12.29.2016

WHAT CAN WE LEARN FROM THE Past?


Does History Repeat Itself?

Can we accurately predict the future on the basis of the past?  Certain types of events do recur. For example, former U.S. Secretary of State Henry Kissinger said:  "Every civilization that has ever existed has ultimately collapsed." He added:  "History is a tale of efforts that failed, of aspirations that weren't realized. . . . So, as a historian, one has to live with a sense of inevitability of tragedy." 

No two empires fell the same way. Babylon fell overnight before the Medes and the Persians in 539 B.C.E. Greece broke up into a number of kingdoms after the death of Alexander the Great, eventually giving way to Rome. Rome's demise, however, remains controversial. Historian Gerald Schlabach asks: "When did Rome fall?  Did it ever really fall?  Something changed in Western Europe between 400 CE and 600 CE. But much continued."  Clearly some aspects of history recur, while others do not. 

One consistently recurring lesson of history is the failure of human rulership.  In all ages, good government has constantly been foiled by self-interest, shortsightedness, greed, corruption, nepotism, and especially the lust to obtain and retain power. Hence, the past is littered with arms races, failed treaties, wars, social unrest and violence, the unfair distribution of wealth, and collapsed economies. 

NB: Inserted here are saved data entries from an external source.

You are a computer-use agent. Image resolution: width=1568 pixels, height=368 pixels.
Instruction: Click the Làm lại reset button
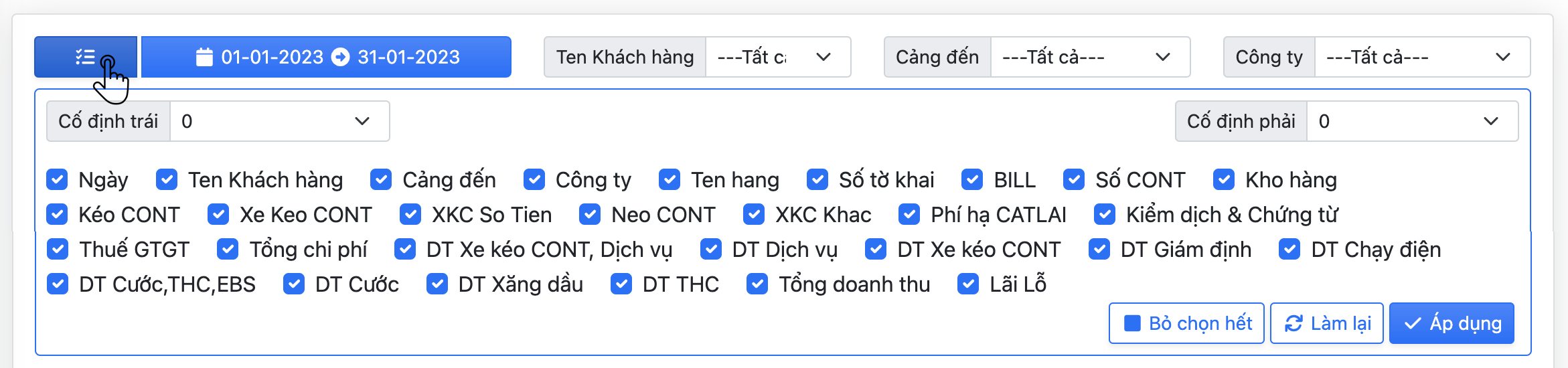coord(1326,323)
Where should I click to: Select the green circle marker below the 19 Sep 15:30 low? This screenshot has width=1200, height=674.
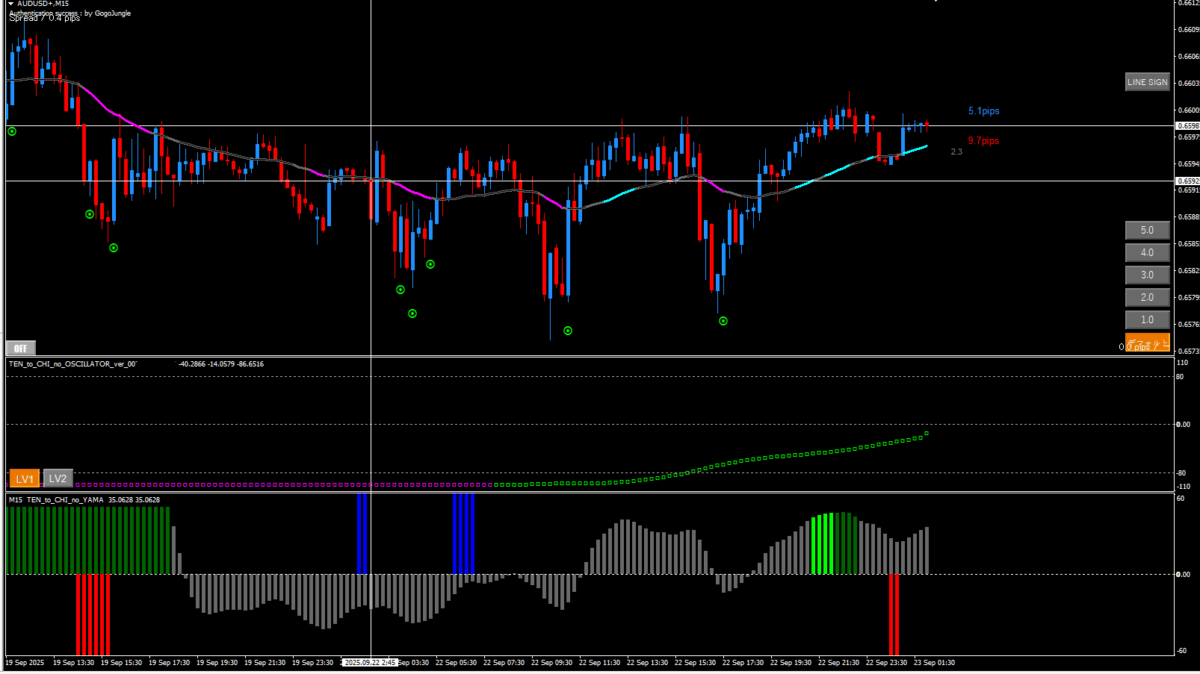(x=113, y=247)
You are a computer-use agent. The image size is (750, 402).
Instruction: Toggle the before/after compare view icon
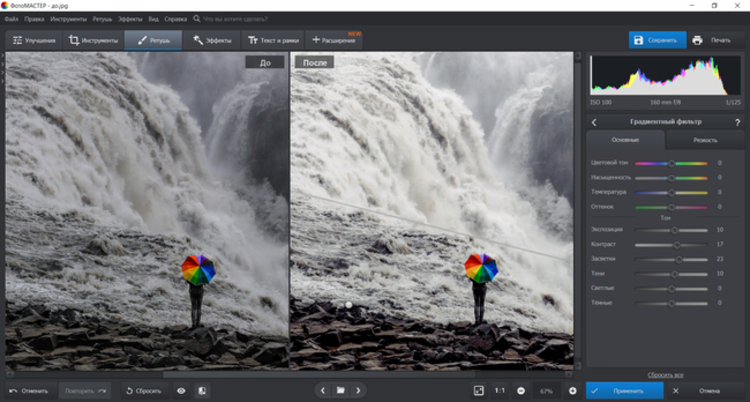201,390
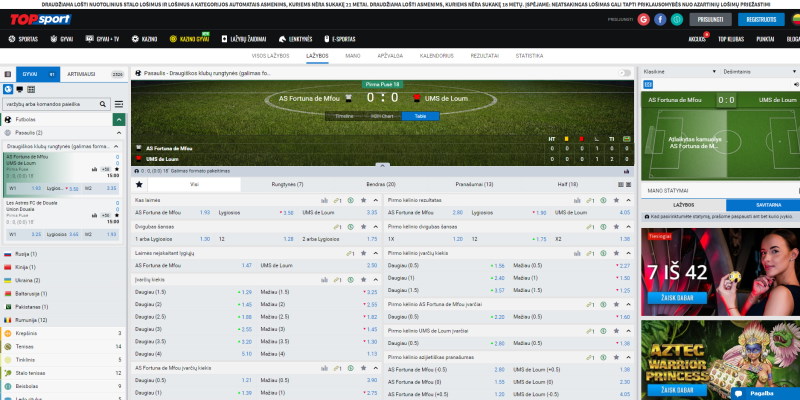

For example, note what the Columbia History of the World says of the influences of Western civilization  of the rest of the world: "After Columbus and Cortes had awakened the people of Western Europe tot he possibilities, their appetite for converts, profits and fame was thoroughly  aroused and Western civilization  was introduced, mainly by force, over nearly all the globe. Equipped with an unappeasable urge to expand and with superior weapons, conquerors made the rest of the world into an unwilling appendage of the Great European powers . . .The peoples of these continents [Africa, Asia, and the Americas] were in short, the victims of a ruthless, unrelenting exploitation."  How true are the words found in Bible at Ecclesiastes 8:9: "Man has dominated man to his injury"!

Perhaps this lamentable record is what moved one German philosopher to comment that the only thing to be learned from history is that men learn noting from history. Jeremiah 10:23 states:  "The course of man is not in his control, nor is it man's power as he goes his way to guide his steps." (The Jerusalem  Bible)  This inability to guide our steps should  especially  concern us today. Why? Because we are afflicted by problems that in both number and scale are without precedent. So how will we cope? 

Next time: WHAT CAN WE LEARN FROM THE Past?/ Problems Without Precedent

From the jw.org publications 










No comments:

Post a Comment

Thank you for your commment. Your comment will be reviewed for approval soon.

God Bless.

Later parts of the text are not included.